We have a client who has a non-reporting offshore fund, currently valued at £5.5m, cost £2.5m = gain £3m
• My understanding is that this gain would be brought into income tax on surrender (within the next week or so as the fund is being liquidated) under the provisions within SI 2009/3001.
• The client has a Foundation (registered charitable trust) and we have suggested that she gift the investment to the Foundation so as not to trigger a tax charge on surrender.
• S38 SI 2009/3001 confirms “an offshore income gain arises of an amount equal to the basic gain on the disposal”
• “basic gain” is defined in s39 as “the basic gain is a gain of the amount which would be the gain on that disposal for the purposes of TCGA 1992 if the gain were computed without any regard to any charge to income tax arising under this Part”

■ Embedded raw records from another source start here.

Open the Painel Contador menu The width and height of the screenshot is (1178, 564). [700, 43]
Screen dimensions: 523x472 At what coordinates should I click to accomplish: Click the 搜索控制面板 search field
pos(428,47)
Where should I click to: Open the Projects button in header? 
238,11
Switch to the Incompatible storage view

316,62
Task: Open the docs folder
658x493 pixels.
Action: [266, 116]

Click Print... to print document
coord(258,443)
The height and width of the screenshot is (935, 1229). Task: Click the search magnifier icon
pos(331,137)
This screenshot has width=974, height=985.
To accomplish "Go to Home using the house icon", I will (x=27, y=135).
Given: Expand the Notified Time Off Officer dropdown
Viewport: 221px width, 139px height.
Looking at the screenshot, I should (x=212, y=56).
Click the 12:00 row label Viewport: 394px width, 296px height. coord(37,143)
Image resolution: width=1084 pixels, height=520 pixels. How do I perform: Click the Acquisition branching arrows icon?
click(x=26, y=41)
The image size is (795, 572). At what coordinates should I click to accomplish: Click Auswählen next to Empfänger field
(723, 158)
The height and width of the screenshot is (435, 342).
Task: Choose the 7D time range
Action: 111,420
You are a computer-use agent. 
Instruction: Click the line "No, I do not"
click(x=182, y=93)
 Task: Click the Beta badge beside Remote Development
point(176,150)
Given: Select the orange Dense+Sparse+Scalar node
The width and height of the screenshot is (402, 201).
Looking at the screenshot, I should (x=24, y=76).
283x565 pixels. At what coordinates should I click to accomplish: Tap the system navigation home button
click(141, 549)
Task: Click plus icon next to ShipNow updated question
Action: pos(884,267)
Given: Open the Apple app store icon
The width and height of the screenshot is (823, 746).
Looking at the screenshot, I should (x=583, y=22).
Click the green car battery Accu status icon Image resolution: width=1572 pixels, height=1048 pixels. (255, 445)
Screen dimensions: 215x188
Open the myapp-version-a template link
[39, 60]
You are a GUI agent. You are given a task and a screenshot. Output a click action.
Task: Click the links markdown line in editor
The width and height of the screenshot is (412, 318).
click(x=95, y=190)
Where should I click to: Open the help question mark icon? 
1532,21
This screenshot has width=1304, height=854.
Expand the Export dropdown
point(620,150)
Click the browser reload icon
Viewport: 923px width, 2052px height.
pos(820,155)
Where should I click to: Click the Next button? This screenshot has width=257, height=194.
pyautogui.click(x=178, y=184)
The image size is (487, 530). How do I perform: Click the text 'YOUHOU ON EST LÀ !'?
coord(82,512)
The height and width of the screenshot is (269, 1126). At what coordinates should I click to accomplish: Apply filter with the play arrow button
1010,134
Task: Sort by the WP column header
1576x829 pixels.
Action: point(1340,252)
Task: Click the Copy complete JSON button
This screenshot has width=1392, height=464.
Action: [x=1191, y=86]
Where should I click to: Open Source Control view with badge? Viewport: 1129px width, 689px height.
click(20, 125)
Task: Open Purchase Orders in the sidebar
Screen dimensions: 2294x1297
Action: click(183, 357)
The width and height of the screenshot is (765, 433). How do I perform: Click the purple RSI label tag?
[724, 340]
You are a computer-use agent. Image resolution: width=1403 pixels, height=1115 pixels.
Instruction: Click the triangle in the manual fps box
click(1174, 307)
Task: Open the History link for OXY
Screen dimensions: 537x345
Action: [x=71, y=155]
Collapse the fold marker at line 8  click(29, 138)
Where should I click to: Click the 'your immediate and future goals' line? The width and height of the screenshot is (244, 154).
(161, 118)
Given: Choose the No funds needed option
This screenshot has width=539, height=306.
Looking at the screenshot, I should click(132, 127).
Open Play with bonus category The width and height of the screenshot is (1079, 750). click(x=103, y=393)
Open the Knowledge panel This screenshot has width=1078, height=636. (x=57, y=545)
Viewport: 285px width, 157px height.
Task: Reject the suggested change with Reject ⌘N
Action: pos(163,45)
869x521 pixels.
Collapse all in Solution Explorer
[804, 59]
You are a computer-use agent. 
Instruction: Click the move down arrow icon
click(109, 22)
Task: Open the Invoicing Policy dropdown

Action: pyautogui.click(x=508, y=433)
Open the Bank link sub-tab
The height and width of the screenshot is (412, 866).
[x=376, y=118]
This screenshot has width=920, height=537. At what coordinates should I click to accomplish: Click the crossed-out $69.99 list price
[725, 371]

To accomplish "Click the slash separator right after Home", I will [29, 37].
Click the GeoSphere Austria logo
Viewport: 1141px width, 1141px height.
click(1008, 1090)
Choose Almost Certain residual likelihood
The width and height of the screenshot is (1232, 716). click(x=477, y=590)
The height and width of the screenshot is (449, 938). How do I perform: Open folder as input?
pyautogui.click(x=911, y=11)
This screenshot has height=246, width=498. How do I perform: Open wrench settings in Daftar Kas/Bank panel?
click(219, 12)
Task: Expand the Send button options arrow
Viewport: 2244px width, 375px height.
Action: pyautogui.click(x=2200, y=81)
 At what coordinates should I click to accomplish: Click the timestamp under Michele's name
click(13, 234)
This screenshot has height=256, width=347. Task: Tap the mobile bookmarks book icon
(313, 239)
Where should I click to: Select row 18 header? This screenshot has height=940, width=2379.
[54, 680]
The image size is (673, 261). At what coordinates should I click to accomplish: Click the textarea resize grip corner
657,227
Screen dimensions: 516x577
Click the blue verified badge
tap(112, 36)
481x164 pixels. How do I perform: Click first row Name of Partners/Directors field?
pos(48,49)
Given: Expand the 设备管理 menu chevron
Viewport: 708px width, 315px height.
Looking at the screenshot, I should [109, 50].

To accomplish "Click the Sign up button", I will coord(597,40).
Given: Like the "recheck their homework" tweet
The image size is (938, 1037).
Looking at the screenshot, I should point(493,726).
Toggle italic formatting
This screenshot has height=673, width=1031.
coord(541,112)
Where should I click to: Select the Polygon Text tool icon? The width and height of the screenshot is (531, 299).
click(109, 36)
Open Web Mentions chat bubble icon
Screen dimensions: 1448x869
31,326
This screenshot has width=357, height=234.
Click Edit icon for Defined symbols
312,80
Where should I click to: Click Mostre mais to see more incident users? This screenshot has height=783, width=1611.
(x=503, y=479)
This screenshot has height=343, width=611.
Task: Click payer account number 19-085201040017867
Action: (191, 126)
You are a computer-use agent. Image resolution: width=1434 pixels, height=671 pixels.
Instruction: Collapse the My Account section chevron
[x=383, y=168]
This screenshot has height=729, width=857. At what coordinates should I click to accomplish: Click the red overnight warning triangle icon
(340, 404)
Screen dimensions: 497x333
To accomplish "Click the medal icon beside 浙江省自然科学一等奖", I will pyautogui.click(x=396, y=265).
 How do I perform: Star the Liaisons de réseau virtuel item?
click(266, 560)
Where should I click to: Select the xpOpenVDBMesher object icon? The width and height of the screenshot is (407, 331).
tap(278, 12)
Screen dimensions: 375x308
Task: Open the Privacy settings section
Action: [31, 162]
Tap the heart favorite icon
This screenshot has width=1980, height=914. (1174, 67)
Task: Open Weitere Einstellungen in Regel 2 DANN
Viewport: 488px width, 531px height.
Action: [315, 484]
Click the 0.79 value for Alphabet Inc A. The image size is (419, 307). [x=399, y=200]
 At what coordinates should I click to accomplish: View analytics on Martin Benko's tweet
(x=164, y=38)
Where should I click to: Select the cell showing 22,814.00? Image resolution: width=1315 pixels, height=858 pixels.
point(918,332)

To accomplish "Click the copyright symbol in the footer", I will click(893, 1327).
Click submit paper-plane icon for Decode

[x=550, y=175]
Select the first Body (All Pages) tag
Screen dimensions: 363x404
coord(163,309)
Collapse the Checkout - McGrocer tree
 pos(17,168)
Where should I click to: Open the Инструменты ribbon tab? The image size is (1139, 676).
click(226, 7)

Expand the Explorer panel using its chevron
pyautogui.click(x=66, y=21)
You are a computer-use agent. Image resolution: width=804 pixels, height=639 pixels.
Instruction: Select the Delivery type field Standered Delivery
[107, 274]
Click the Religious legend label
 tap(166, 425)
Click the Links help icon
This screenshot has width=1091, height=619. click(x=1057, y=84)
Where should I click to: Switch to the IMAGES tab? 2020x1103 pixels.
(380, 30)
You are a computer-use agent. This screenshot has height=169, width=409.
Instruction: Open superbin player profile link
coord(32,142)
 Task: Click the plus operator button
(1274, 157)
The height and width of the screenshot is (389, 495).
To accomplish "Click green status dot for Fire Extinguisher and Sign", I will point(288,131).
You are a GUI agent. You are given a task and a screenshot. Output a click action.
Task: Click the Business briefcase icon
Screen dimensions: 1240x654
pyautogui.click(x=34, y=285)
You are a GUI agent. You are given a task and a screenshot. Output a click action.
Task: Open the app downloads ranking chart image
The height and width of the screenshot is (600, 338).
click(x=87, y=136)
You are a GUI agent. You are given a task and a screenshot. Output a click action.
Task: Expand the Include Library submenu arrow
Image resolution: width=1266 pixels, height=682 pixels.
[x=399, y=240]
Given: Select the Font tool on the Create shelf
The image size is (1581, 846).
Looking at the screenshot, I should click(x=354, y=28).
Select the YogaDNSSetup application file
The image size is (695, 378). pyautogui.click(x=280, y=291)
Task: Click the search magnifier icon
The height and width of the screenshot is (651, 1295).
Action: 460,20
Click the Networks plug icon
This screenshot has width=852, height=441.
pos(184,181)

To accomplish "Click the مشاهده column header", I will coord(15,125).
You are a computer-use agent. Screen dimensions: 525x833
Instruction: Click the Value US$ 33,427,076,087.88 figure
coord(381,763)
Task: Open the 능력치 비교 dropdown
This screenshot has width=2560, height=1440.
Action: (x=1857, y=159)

• s257 TCGA 1992 treats the gift as being on a no gain/no loss basis for CGT purposes
• It follows that the gifts should qualify for income tax relief under ITA 2007, s 431 to s 446. Section 432 lists the types of qualifying investments and these include offshore funds as defined for tax purposes at TIOPA 2010, s 355 – I’ve had assurance from the fund manager that this is a qualifying investment for the purpose of s355.
Has anyone carried out similar planning before, or able to confirm that I’m on the right track?
There is no tax avoidance motive here, the Foundation is a grant making charity which our client makes regular donations to to enable it to carry on its good works, however, I’d be most grateful to know of any unforeseen traps!